[Dataset records]
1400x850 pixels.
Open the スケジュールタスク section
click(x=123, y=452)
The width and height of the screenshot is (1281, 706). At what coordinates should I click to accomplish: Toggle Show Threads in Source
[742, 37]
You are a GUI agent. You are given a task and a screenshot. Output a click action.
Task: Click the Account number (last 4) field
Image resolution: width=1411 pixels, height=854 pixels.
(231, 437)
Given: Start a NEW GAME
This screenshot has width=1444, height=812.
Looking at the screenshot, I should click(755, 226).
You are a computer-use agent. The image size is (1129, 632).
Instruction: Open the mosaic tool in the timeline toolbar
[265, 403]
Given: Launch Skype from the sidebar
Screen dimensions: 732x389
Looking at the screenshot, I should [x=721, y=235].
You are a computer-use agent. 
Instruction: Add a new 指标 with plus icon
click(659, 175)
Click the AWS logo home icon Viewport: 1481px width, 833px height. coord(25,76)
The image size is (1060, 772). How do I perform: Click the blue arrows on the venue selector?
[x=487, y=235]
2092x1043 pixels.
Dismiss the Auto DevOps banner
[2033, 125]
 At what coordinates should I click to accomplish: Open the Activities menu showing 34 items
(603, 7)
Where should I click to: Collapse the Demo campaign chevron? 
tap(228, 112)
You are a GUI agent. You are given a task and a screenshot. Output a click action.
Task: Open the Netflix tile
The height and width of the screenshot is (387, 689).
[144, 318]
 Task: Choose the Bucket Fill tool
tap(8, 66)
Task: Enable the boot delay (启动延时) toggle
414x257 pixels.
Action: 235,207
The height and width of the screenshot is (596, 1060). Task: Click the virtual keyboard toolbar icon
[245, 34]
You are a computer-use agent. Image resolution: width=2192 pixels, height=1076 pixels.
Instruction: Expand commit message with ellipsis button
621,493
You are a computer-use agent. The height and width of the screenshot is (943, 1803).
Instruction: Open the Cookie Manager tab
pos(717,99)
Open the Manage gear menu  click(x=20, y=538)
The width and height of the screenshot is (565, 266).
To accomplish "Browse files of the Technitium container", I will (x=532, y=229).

[Your instructions] Each record must be printed again, word for word, with nothing dropped.

[Solution to this problem]
1400x850 pixels.
Open the スケジュールタスク section
click(x=123, y=452)
The width and height of the screenshot is (1281, 706). At what coordinates should I click to accomplish: Toggle Show Threads in Source
[742, 37]
You are a GUI agent. You are given a task and a screenshot. Output a click action.
Task: Click the Account number (last 4) field
Image resolution: width=1411 pixels, height=854 pixels.
(231, 437)
Given: Start a NEW GAME
This screenshot has width=1444, height=812.
Looking at the screenshot, I should click(755, 226).
You are a computer-use agent. The image size is (1129, 632).
Instruction: Open the mosaic tool in the timeline toolbar
[265, 403]
Given: Launch Skype from the sidebar
Screen dimensions: 732x389
Looking at the screenshot, I should [x=721, y=235].
You are a computer-use agent. 
Instruction: Add a new 指标 with plus icon
click(659, 175)
Click the AWS logo home icon Viewport: 1481px width, 833px height. coord(25,76)
The image size is (1060, 772). How do I perform: Click the blue arrows on the venue selector?
[x=487, y=235]
2092x1043 pixels.
Dismiss the Auto DevOps banner
[2033, 125]
 At what coordinates should I click to accomplish: Open the Activities menu showing 34 items
(603, 7)
Where should I click to: Collapse the Demo campaign chevron? 
tap(228, 112)
You are a GUI agent. You are given a task and a screenshot. Output a click action.
Task: Open the Netflix tile
The height and width of the screenshot is (387, 689).
[144, 318]
 Task: Choose the Bucket Fill tool
tap(8, 66)
Task: Enable the boot delay (启动延时) toggle
414x257 pixels.
Action: 235,207
The height and width of the screenshot is (596, 1060). Task: Click the virtual keyboard toolbar icon
[245, 34]
You are a computer-use agent. Image resolution: width=2192 pixels, height=1076 pixels.
Instruction: Expand commit message with ellipsis button
621,493
You are a computer-use agent. The height and width of the screenshot is (943, 1803).
Instruction: Open the Cookie Manager tab
pos(717,99)
Open the Manage gear menu  click(x=20, y=538)
The width and height of the screenshot is (565, 266).
To accomplish "Browse files of the Technitium container", I will (x=532, y=229).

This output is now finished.